Die Klägerin vermietete die Flurstücke 29 (Wohnhaus mit Büro) sowie die Flurstücke 31/1 und 31/2 (Lagerhalle und Ausstellungsflächen) im Jahre 1991 an die GmbH für die Dauer von 10 Jahren. Der Gesellschafter H vermietete die in seinem Alleineigentum befindlichen Flurstücke ebenfalls längerfristig an die GmbH.

Im Jahre 1996 geriet die GmbH in wirtschaftliche Schwierigkeiten. Eine zu Rate gezogene Wirtschaftsprüfungsgesellschaft schlug vor, die Überschuldung der GmbH durch den Erwerb der bisher lediglich angemieteten Grundstücke zu beseitigen. Zu diesem Zweck sollten die GbR und ihr Gesellschafter H die bisher an die GmbH vermieteten Grundstücke an diese veräußern, die Kaufpreise stunden und Rangrücktrittserklärungen hinsichtlich der Kaufpreisforderungen abgeben.

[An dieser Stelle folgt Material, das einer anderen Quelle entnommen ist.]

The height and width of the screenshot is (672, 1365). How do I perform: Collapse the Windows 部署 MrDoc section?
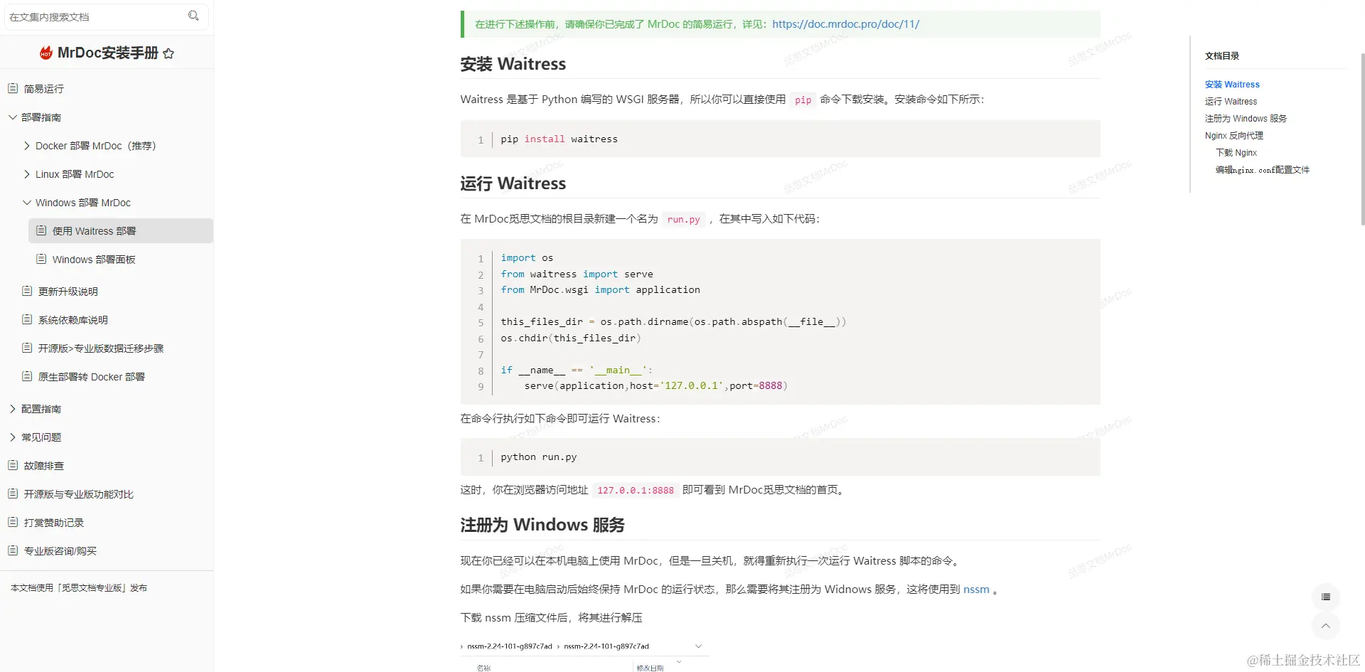tap(28, 203)
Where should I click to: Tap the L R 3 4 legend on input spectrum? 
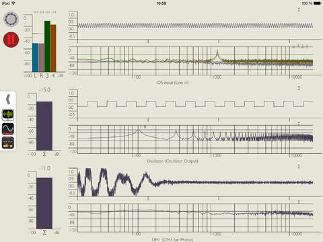click(300, 46)
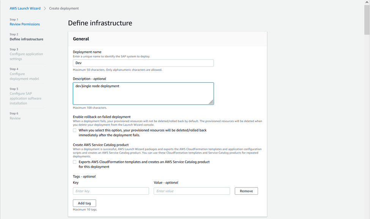Click the tag Value input field
Screen dimensions: 370x219
[192, 191]
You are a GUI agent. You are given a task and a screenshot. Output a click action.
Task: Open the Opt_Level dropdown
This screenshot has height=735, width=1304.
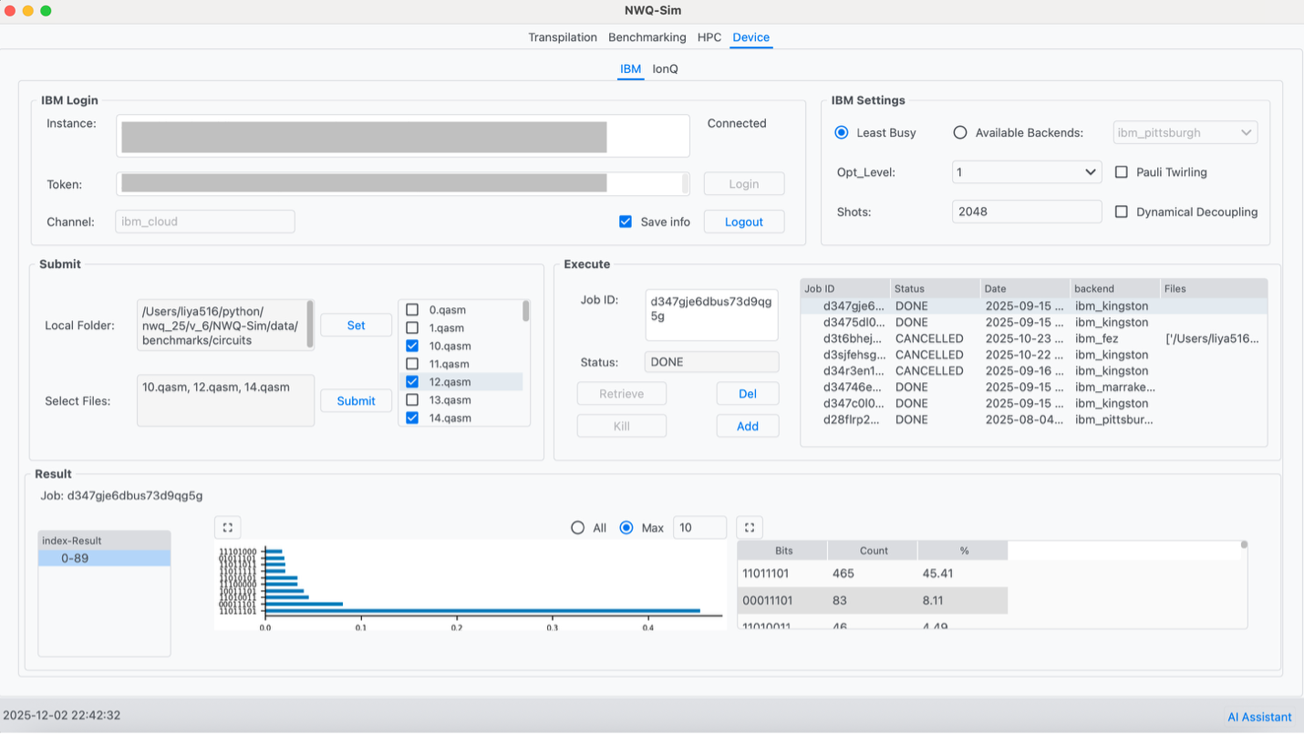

Daraufhin verkaufte die Klägerin die an die GmbH vermieteten Flurstücke 29 (teilgewerblich genutztes Wohnhaus) sowie 31/1 und 31/2 (Lagerhalle und Ausstellungsflächen) an diese mit notariell beurkundetem Vertrag vom 20.12.1996. Der Kaufpreis betrug DM 1.073.700,00. Als Übergabezeitpunkt wurde der 31.12.1996 vereinbart. Der Kaufpreis wurde unbefristet gestundet. Eine grundbuchliche Sicherung der gestundeten Kaufpreisforderung erfolgte nicht.

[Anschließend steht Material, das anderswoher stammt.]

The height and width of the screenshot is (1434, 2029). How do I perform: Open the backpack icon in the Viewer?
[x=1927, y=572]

Am selben Tag verkaufte auch der Gesellschafter H sein Flurstück 27 (Karosseriewerkstatt) an die GmbH. Der Kaufpreis betrug DM 341.600. Als Übergabezeitpunkt wurde ebenfalls der 31.12.1996 vereinbart. Eine grundbuchliche Sicherung der unbefristet gestundeten Kaufpreisforderung erfolgte ebenfalls nicht. Das ebenfalls an die GmbH vermietete Flurstück 30 (teilgewerblich genutztes Wohnhaus mit Ausstellungsräumen) verkaufte der Gesellschafter H nicht.

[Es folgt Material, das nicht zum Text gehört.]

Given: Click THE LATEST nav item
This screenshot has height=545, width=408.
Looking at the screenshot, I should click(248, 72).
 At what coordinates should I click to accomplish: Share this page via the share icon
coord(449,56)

Am 17.04.1998 wurde die GmbH als neue Eigentümerin der Flurstücke 27, 29, 31/1 und 31/2 in das Grundbuch eingetragen.

Vom 07.10.1999 bis 21.12.2000 fand bei der Klägerin eine Betriebsprüfung statt. Diese kam zu dem Ergebnis, dass durch die Verkäufe der Grundstücke vom 20.12.1996 die für die Fortführung der Betriebsaufspaltung erforderliche sachliche Verflechtung entfallen sei, und ermittelte einen "Veräußerungsgewinn" von DM 1.562.896,00. Wegen der Einzelheiten der Gewinnermittlung wird auf den Betriebsprüfungsbericht vom 22.12.2000 verwiesen.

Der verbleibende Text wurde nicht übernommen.